(Saved data entries)
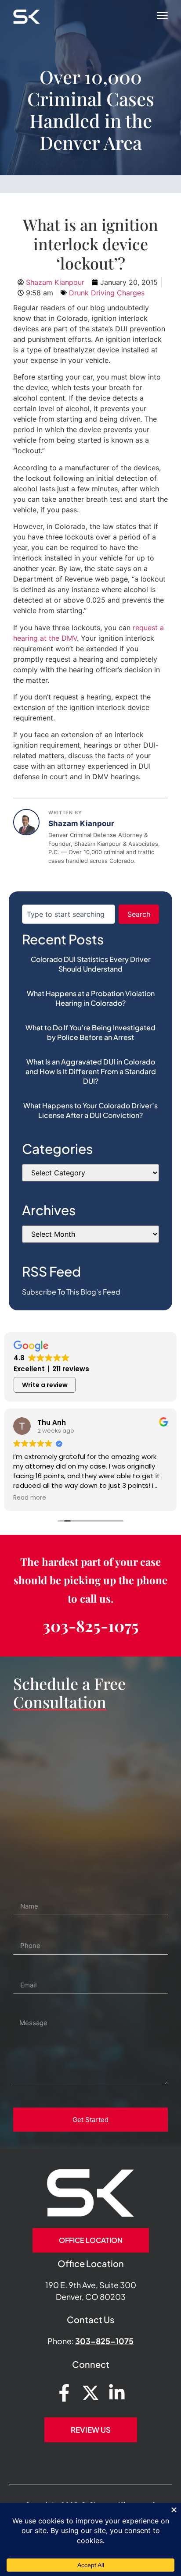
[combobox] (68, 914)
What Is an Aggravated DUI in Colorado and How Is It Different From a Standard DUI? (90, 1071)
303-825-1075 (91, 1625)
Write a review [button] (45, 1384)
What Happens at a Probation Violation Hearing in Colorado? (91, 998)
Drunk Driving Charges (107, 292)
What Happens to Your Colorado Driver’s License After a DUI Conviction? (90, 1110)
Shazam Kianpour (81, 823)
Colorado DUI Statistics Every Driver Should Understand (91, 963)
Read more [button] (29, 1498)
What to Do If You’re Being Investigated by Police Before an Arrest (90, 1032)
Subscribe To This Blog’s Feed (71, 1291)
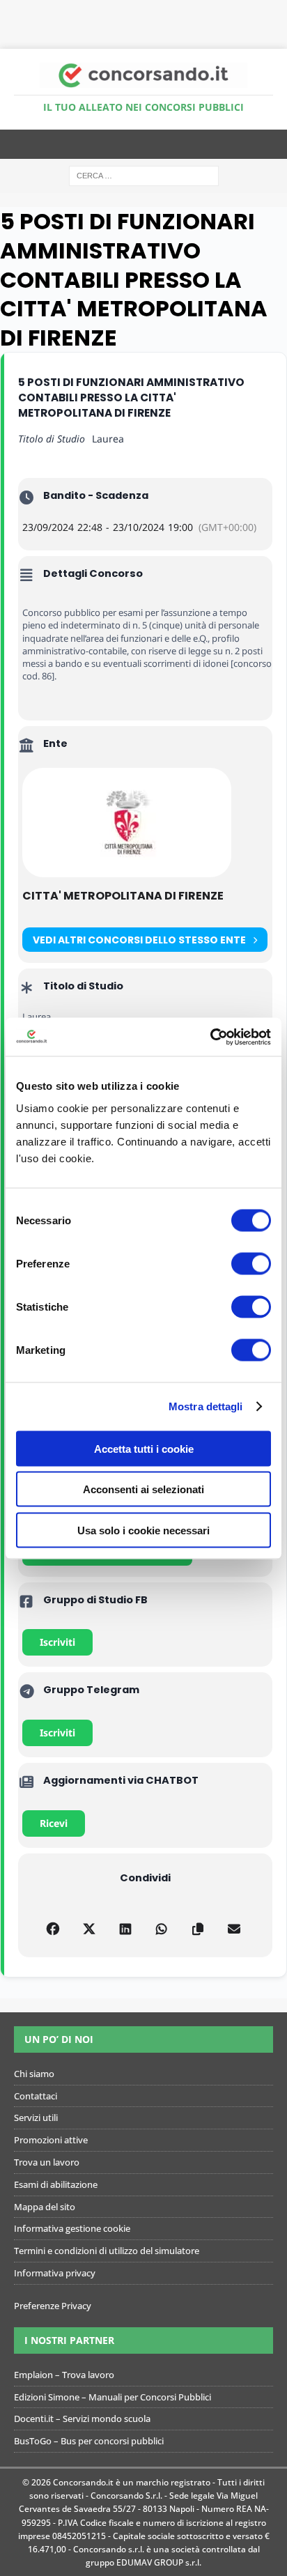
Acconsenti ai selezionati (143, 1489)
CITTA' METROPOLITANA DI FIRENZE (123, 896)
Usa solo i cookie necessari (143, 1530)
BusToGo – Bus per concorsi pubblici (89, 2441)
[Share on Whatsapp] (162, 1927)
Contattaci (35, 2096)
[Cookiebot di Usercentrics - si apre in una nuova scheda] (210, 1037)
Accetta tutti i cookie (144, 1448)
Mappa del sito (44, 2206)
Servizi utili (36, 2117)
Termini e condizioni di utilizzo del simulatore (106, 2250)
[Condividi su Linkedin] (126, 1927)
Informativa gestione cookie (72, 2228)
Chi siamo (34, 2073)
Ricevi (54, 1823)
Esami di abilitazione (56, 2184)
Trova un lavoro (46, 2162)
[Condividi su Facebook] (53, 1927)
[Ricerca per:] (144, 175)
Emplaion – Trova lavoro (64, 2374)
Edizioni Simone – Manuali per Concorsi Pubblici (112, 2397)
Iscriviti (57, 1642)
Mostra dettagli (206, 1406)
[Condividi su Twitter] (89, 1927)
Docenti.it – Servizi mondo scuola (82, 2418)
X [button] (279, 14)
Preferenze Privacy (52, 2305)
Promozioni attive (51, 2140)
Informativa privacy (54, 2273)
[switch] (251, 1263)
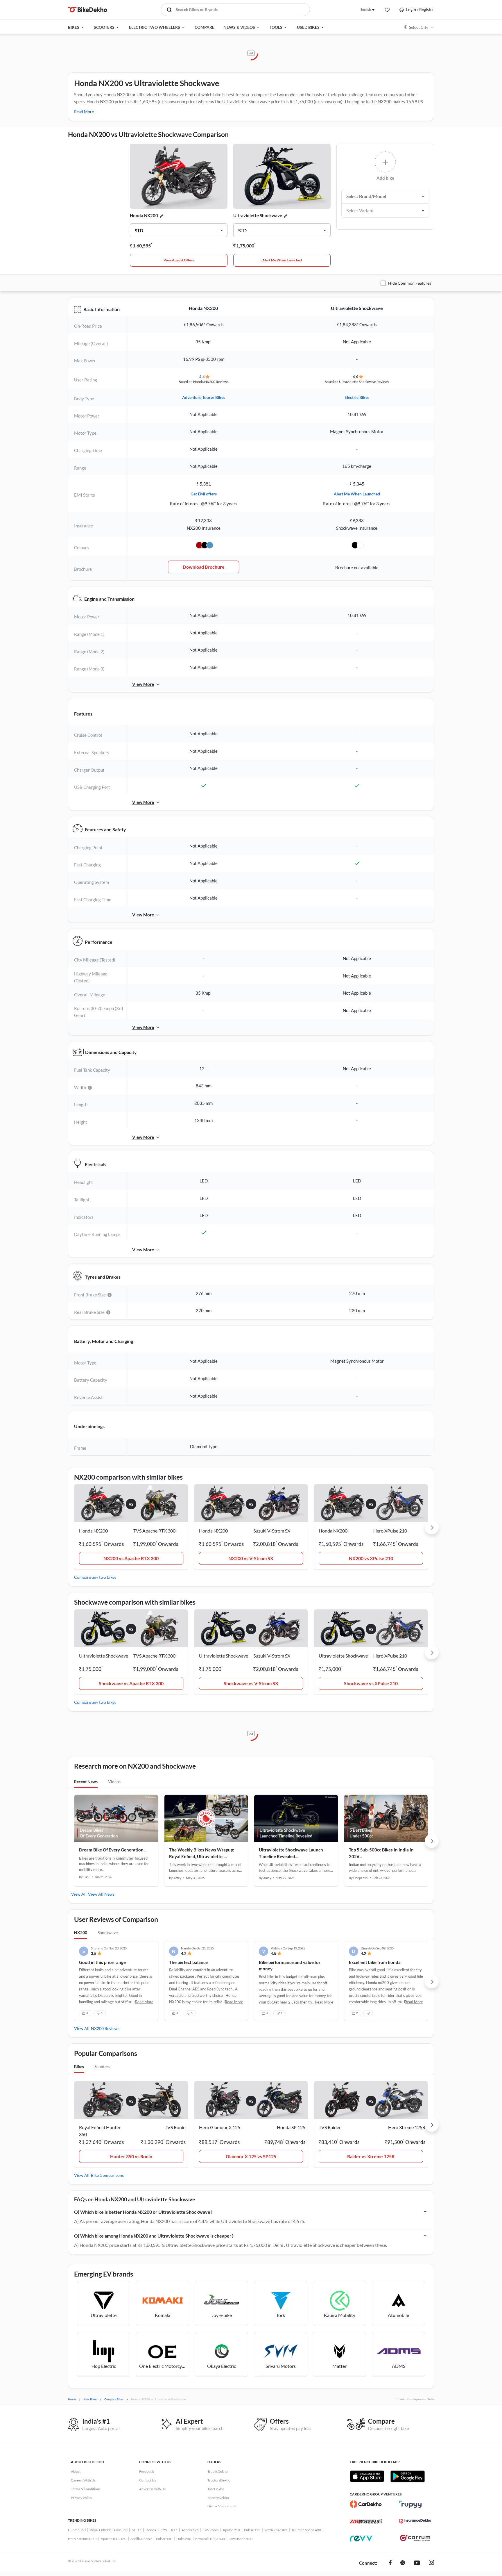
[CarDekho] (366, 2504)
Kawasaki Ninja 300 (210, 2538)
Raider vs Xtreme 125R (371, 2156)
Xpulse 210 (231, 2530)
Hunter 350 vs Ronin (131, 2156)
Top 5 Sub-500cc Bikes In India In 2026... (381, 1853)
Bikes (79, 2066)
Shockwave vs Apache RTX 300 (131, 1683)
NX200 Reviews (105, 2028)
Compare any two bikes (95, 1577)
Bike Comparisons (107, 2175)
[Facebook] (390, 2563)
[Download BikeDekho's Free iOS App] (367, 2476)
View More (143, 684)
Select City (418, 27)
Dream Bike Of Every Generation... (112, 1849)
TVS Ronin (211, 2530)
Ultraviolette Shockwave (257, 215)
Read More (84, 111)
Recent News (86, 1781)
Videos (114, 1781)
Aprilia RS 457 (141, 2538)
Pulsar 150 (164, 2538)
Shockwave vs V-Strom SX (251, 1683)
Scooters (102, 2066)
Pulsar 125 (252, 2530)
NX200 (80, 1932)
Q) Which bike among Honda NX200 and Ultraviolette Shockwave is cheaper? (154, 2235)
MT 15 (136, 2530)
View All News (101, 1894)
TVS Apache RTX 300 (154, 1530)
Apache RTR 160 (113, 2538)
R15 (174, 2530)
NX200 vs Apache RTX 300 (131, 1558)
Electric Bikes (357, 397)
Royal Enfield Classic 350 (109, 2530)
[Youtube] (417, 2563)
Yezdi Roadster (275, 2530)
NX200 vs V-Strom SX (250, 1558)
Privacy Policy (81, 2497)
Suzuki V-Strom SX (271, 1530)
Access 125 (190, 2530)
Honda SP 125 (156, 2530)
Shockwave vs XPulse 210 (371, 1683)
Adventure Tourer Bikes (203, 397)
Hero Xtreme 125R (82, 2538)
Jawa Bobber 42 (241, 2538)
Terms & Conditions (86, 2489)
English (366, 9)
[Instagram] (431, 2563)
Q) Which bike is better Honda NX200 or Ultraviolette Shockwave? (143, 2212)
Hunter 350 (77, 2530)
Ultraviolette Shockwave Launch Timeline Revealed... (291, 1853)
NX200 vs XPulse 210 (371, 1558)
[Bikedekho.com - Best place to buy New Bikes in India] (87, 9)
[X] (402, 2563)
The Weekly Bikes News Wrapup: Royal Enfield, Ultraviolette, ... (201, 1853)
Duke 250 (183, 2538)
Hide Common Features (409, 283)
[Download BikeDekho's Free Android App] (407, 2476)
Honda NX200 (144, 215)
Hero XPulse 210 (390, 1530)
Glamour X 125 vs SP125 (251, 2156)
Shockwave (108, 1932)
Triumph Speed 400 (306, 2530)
* * *
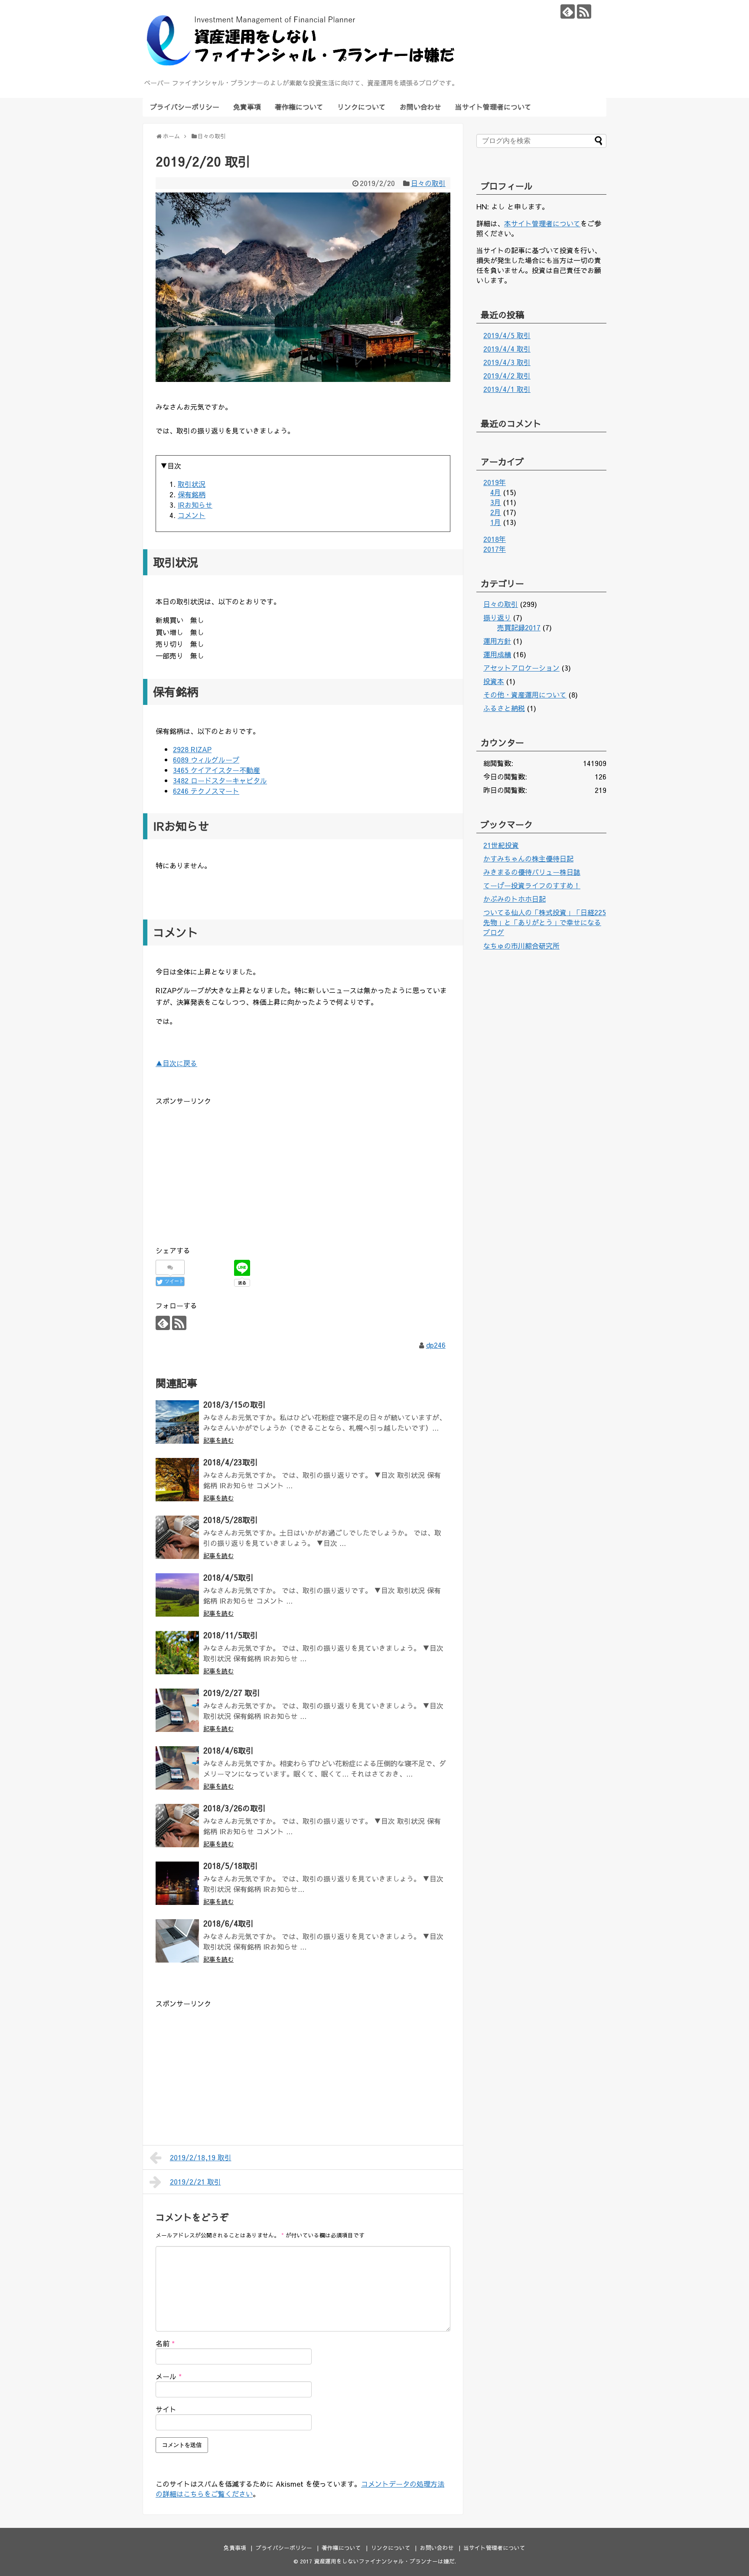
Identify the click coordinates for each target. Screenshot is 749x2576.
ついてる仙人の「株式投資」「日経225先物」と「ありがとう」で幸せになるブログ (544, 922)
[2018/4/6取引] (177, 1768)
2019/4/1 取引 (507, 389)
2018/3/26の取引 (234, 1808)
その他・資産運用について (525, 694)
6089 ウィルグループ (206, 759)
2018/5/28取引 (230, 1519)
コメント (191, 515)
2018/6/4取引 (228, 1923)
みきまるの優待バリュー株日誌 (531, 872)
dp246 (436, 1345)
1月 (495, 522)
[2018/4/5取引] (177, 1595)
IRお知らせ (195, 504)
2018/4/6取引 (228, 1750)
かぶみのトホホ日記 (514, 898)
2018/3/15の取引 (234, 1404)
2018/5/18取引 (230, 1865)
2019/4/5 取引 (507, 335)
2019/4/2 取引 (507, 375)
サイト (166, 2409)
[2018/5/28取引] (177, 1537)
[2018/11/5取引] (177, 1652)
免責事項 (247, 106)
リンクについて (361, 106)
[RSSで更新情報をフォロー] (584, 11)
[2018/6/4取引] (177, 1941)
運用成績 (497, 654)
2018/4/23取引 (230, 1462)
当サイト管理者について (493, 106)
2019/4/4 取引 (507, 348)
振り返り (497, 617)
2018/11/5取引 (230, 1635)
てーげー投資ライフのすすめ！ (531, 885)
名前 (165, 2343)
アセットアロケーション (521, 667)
--
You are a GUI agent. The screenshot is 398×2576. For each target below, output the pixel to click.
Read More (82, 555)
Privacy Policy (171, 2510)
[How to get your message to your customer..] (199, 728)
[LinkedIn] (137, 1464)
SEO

What you are asked to do ▸ Lines wanted from the entries above: the one with "Emplaion – Trova lavoro (64, 2374)", the one with "Electric Bikes (357, 397)", and all lines between. Please copy them exactly, without the pictures and without anything else.

Reply to the task ▸
Emplaion – Trova lavoro (64, 2374)
Edizioni Simone – Manuali per Concorsi Pubblici (112, 2397)
Iscriviti (57, 1642)
Mostra dettagli (206, 1406)
[Condividi su Twitter] (89, 1927)
Docenti.it – Servizi mondo scuola (82, 2418)
X [button] (279, 14)
Preferenze Privacy (52, 2305)
Promozioni attive (51, 2140)
Informativa privacy (54, 2273)
[switch] (251, 1263)
[CarDekho] (366, 2504)
Kawasaki Ninja 300 (210, 2538)
Raider vs Xtreme 125R (371, 2156)
Xpulse 210 (231, 2530)
Hunter 350 vs Ronin (131, 2156)
Top 5 Sub-500cc Bikes In India In 2026... (381, 1853)
Bikes (79, 2066)
Shockwave vs Apache RTX 300 (131, 1683)
NX200 Reviews (105, 2028)
Compare any two bikes (95, 1577)
Bike Comparisons (107, 2175)
[Facebook] (390, 2563)
[Download BikeDekho's Free iOS App] (367, 2476)
View More (143, 684)
Select City (418, 27)
Dream Bike Of Every Generation... (112, 1849)
TVS Ronin (211, 2530)
Ultraviolette Shockwave (257, 215)
Read More (84, 111)
Recent News (86, 1781)
Videos (114, 1781)
Aprilia RS 457 (141, 2538)
Pulsar 150 (164, 2538)
Shockwave vs V-Strom SX (251, 1683)
Scooters (102, 2066)
Pulsar 125 (252, 2530)
NX200 (80, 1932)
Q) Which bike among Honda NX200 and Ultraviolette Shockwave is cheaper? (154, 2235)
MT 15 (136, 2530)
View All News (101, 1894)
TVS Apache RTX 300 (154, 1530)
Apache RTR 160 (113, 2538)
R15 (174, 2530)
NX200 vs Apache RTX 300 (131, 1558)
Electric Bikes (357, 397)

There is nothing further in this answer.